A host of other inspired casting choices rounds out the 1932 storyline’s supporting cast. Edward Norton, who previously appeared in Anderson’s MOONRISE KINGDOM, plays an altogether different kind of antagonist from Madame D’s brood– the distinguished, gentlemanly military officer Henckels, whose pursuit of Gustave is complicated by his own personal fondness for the man. Previous Bond villain Mathieu Almaric plays Serge X, the scheming servant for Madame D, while future Bond girl Lea Seydoux plays Madame D’s French maid, Clotilde. Irish actress Saoirse Ronan is a natural fit as Zero’s love interest Agatha, a sweet-natured baker with a birthmark on her face in the shape of Mexico. Veteran tough-guy actor Harvey Keitel turns in his second consecutive performance under Anderson’s direction as Ludwig– a bald inmate covered in tattoos who helps Gustave break out of jail.

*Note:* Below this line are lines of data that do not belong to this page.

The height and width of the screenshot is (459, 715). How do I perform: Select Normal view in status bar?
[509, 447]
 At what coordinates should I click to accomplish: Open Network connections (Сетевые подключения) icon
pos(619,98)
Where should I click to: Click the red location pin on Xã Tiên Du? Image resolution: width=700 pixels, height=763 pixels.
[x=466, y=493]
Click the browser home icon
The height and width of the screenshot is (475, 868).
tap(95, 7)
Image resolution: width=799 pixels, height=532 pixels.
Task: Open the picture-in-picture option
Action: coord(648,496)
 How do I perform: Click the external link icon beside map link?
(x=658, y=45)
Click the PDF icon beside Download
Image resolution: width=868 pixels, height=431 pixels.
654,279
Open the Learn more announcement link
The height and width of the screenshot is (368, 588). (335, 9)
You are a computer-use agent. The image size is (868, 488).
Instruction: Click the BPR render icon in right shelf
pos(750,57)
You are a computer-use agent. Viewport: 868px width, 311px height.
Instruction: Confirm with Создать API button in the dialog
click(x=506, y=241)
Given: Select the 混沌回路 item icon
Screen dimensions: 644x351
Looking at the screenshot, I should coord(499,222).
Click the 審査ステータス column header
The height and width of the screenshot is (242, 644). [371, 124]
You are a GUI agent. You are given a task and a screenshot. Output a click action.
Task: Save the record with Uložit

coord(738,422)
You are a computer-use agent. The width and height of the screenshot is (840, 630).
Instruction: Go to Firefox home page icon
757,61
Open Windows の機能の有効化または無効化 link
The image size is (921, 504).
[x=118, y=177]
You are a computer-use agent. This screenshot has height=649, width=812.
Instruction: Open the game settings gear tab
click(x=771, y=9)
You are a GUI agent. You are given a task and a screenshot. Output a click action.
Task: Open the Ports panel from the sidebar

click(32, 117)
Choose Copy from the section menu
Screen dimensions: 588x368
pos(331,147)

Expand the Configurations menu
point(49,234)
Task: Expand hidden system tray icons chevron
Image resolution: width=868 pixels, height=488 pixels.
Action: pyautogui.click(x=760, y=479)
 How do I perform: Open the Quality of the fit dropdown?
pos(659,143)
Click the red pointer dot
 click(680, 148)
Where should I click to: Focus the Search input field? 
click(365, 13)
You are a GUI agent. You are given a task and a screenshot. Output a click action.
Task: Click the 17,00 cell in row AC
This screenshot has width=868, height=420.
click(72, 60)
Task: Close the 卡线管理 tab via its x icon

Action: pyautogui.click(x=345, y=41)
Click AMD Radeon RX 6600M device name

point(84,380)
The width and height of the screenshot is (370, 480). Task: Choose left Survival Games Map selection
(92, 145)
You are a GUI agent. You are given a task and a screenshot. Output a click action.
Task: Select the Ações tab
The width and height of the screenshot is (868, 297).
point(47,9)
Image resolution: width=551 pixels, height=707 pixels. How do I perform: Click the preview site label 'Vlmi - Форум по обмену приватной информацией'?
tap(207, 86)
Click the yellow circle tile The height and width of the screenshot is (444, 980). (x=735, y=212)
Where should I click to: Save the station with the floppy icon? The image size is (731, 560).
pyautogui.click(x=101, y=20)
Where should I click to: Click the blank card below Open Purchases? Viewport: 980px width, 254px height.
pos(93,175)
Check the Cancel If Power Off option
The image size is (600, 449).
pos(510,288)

One of the film’s more inspired details is Gustave’s membership in a secretive cabal called The Society of the Crossed Keys, comprised of other in-the-know, overachieving hotel concierges just like him. While the appearances of these other concierges are fleeting, Anderson populates their ranks with some of his most-trusted stock players– Bob Balaban (who played the Narrator in MOONRISE KINGDOM), Wallace Wolodarsky (the assistant with alopecia in THE DARJEELING LIMITED), and Waris Ahluwalia (the camera-man in THE LIFE AQUATIC WITH STEVE ZISSOU, among various parts in other works). The biggest of these concierge roles is reserved for Anderson stalwart Bill Murray, who’s comedic talents are criminally underused as the fabulously-mustached concierge M. Ivan. Finally, longtime collaborator Owen Wilson appears briefly as M. Chuck, the temporary concierge of the The Grand Budapest when it comes under the militaristic rule of the ZZ.
The 1965 portion of the film has a very different vibe, which necessitates the casting of very different performers. Jason Schwartzman is the only familiar Anderson face here, playing the Grand Budapest’s slacker concierge, M. Jean. Schwartzman’s M. Jean is cavalier and aloof, always with a cigarette tucked between his lips. He’s the personification of the sweeping change in society brought about by WW2 and the ensuing decades. Gone are the gilded, stately parlors and the unfailing hospitality of their stewards– replaced with brutalistic, function-over-form remodels and snobby, self-interested skeleton crews. As Mr. Moustapha (the older version of Zero), F. Murray Abraham may not resemble his 1932 counterpart Tony Revolori, but it only serves to convey the chasms of distance between the boy he was then and the seasoned older man he’s become. Jude Law is bookish and attentive as the Young Writer, the conduit through which Anderson channels his framing device. Tom Wilkinson is convincing as Law’s character twenty years on, having grown more professorial and curmudgeonly as he’s aged.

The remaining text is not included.